[Pozycje zbioru danych]
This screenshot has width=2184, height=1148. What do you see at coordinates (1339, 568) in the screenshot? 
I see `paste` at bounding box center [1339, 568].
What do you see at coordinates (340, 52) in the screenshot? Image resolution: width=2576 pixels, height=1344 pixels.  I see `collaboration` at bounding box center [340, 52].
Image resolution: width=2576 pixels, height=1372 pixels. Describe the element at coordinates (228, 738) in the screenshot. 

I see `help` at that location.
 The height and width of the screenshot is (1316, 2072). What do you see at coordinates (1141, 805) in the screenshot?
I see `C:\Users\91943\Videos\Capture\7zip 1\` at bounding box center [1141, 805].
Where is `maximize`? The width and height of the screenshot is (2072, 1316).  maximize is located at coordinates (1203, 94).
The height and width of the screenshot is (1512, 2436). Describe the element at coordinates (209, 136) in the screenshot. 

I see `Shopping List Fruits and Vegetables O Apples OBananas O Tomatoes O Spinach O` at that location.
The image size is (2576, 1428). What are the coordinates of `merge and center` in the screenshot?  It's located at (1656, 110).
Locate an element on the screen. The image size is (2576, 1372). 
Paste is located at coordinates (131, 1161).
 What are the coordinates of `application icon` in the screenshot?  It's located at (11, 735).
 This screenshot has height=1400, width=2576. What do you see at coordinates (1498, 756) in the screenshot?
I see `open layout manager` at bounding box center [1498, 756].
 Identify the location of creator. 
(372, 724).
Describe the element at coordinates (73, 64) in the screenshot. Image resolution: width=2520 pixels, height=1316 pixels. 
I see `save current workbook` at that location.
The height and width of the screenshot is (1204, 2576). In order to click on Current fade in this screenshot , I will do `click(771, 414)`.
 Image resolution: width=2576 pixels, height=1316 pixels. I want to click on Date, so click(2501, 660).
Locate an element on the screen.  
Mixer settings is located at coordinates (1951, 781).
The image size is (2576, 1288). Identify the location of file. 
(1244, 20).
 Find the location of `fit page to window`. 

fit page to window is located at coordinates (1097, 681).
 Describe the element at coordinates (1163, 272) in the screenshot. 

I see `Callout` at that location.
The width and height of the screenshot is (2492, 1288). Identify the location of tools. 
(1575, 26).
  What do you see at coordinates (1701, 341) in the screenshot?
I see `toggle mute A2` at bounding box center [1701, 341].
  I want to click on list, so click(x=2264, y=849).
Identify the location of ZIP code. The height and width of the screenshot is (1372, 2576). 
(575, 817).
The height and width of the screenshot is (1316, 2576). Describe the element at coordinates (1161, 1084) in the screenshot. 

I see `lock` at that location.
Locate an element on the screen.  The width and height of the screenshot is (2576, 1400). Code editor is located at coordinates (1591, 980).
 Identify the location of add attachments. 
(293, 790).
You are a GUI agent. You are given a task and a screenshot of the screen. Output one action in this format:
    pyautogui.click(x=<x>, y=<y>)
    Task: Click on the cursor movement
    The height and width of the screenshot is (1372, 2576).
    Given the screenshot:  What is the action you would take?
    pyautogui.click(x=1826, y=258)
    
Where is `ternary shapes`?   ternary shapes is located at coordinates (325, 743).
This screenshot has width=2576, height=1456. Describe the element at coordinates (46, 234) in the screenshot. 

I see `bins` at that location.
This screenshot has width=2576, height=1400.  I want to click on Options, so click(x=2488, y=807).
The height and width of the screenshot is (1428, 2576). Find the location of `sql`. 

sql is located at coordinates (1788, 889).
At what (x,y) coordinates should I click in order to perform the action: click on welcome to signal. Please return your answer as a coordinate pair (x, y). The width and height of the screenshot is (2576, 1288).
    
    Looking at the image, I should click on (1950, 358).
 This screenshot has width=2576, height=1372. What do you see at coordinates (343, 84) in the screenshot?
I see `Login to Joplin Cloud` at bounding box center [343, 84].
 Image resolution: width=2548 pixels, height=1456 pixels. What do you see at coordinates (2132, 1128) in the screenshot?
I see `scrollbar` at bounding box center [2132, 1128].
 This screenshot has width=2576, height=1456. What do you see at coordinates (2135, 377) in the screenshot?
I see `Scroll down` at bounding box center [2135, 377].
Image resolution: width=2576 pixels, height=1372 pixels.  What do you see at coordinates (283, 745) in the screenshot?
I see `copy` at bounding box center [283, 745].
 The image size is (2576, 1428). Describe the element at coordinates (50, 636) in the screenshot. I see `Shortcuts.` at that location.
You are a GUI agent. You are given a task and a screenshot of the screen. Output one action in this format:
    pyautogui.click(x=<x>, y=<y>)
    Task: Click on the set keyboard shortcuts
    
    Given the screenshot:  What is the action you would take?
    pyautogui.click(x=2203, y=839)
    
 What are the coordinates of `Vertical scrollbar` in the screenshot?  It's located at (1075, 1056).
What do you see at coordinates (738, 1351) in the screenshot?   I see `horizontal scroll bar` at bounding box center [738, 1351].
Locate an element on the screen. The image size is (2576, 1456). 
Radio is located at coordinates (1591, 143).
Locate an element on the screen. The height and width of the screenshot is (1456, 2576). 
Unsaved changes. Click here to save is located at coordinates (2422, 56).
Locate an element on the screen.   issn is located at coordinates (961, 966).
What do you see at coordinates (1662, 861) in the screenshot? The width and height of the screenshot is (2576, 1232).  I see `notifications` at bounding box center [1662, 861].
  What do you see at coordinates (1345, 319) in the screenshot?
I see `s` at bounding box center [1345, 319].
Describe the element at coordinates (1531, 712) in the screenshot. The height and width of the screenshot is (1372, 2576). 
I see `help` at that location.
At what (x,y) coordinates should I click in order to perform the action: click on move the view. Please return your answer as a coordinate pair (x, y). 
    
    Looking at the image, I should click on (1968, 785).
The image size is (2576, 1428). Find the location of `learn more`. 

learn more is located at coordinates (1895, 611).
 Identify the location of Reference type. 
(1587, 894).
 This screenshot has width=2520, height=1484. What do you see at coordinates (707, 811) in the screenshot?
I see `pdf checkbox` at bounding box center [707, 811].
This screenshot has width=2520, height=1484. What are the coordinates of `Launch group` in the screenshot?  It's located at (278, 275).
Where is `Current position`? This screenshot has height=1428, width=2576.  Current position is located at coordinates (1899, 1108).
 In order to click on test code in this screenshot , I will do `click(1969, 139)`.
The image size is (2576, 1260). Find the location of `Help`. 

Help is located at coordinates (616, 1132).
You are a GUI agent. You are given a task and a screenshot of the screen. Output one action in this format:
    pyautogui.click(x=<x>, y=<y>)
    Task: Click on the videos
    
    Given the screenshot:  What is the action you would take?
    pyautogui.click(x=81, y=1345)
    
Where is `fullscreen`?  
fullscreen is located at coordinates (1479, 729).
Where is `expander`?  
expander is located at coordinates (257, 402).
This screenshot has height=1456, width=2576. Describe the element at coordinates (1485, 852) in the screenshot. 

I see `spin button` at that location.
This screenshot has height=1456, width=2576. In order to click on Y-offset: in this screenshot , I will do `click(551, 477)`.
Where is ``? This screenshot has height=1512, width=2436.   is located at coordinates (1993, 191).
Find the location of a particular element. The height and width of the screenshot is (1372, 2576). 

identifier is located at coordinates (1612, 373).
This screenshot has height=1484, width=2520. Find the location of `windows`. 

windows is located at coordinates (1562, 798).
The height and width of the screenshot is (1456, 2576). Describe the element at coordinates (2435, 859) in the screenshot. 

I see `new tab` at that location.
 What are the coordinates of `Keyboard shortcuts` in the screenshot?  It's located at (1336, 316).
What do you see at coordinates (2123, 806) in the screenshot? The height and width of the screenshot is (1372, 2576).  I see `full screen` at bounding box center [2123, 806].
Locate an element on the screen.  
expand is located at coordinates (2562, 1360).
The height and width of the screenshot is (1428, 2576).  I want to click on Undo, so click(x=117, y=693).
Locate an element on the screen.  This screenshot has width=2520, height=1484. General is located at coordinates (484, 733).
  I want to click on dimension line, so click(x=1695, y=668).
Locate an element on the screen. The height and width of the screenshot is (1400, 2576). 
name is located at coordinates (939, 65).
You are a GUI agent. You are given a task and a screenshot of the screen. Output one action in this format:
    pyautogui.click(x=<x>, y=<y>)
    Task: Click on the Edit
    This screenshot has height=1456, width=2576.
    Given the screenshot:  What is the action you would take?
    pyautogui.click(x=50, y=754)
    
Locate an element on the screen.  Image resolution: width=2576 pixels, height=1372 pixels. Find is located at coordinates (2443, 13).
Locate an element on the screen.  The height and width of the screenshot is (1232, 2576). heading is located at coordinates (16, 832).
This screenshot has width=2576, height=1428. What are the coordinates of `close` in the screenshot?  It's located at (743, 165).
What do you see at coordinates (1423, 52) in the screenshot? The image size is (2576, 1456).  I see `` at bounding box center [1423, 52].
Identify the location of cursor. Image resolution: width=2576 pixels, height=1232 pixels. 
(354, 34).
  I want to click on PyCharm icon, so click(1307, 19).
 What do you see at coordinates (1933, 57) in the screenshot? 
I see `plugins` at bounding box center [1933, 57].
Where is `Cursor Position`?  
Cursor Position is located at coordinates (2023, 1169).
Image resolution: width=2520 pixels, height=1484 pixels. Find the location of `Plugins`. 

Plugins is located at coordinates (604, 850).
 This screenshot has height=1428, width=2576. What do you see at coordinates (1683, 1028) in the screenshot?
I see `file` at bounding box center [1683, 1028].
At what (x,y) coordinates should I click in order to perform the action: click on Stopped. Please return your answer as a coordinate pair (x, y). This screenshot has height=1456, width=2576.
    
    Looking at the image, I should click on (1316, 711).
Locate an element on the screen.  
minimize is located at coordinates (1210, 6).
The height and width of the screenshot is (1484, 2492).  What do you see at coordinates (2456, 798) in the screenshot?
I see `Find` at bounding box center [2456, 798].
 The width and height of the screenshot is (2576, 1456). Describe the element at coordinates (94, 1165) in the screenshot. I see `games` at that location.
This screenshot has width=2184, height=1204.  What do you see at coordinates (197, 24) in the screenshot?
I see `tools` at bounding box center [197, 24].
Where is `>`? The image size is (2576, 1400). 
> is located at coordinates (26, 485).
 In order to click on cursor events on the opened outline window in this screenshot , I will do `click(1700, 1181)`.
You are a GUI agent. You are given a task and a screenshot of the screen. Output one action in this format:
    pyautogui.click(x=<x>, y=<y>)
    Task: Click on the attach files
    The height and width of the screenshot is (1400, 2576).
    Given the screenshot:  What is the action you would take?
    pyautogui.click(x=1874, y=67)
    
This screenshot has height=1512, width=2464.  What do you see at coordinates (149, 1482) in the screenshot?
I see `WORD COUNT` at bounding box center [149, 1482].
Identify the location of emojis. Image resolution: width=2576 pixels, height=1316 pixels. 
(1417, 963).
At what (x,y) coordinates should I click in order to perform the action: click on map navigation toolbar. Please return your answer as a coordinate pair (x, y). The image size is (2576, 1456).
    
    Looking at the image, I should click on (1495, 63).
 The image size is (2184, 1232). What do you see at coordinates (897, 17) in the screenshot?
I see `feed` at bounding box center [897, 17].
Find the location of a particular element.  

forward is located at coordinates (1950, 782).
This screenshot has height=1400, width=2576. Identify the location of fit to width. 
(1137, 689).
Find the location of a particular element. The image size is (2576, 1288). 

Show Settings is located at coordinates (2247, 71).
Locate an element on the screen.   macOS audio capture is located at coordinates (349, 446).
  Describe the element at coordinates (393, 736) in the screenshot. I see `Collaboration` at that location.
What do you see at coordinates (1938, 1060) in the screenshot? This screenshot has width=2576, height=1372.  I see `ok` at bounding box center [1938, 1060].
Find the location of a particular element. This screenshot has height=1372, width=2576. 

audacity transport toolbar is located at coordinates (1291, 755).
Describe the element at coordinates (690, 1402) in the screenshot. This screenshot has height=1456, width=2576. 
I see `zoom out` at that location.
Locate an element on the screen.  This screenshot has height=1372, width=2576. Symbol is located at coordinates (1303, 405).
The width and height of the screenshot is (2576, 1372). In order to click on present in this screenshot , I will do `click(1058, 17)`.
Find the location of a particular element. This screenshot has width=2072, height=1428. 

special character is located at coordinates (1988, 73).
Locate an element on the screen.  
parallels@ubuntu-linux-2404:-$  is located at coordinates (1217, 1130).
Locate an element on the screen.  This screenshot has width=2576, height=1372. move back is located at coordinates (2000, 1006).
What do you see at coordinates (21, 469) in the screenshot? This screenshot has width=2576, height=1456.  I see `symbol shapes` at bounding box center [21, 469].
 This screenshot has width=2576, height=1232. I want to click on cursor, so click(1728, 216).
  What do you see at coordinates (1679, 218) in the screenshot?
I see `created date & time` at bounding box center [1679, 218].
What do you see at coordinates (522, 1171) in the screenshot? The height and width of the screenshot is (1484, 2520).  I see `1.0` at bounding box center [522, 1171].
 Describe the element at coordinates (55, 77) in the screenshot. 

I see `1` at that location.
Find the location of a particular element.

Polecenie do wykonania: Proszę powtórzyć bez żadnych zmian wiersze od pierwszego do wiersza zawierającego „Paste is located at coordinates (131, 1161).”, łącznie z tym ostatnim.

Rozwiązanie zadania:
This screenshot has width=2184, height=1148. What do you see at coordinates (1339, 568) in the screenshot? 
I see `paste` at bounding box center [1339, 568].
What do you see at coordinates (340, 52) in the screenshot? Image resolution: width=2576 pixels, height=1344 pixels.  I see `collaboration` at bounding box center [340, 52].
Image resolution: width=2576 pixels, height=1372 pixels. Describe the element at coordinates (228, 738) in the screenshot. 

I see `help` at that location.
 The height and width of the screenshot is (1316, 2072). What do you see at coordinates (1141, 805) in the screenshot?
I see `C:\Users\91943\Videos\Capture\7zip 1\` at bounding box center [1141, 805].
Where is `maximize`? The width and height of the screenshot is (2072, 1316).  maximize is located at coordinates (1203, 94).
The height and width of the screenshot is (1512, 2436). Describe the element at coordinates (209, 136) in the screenshot. 

I see `Shopping List Fruits and Vegetables O Apples OBananas O Tomatoes O Spinach O` at that location.
The image size is (2576, 1428). What are the coordinates of `merge and center` in the screenshot?  It's located at (1656, 110).
Locate an element on the screen. The image size is (2576, 1372). 
Paste is located at coordinates (131, 1161).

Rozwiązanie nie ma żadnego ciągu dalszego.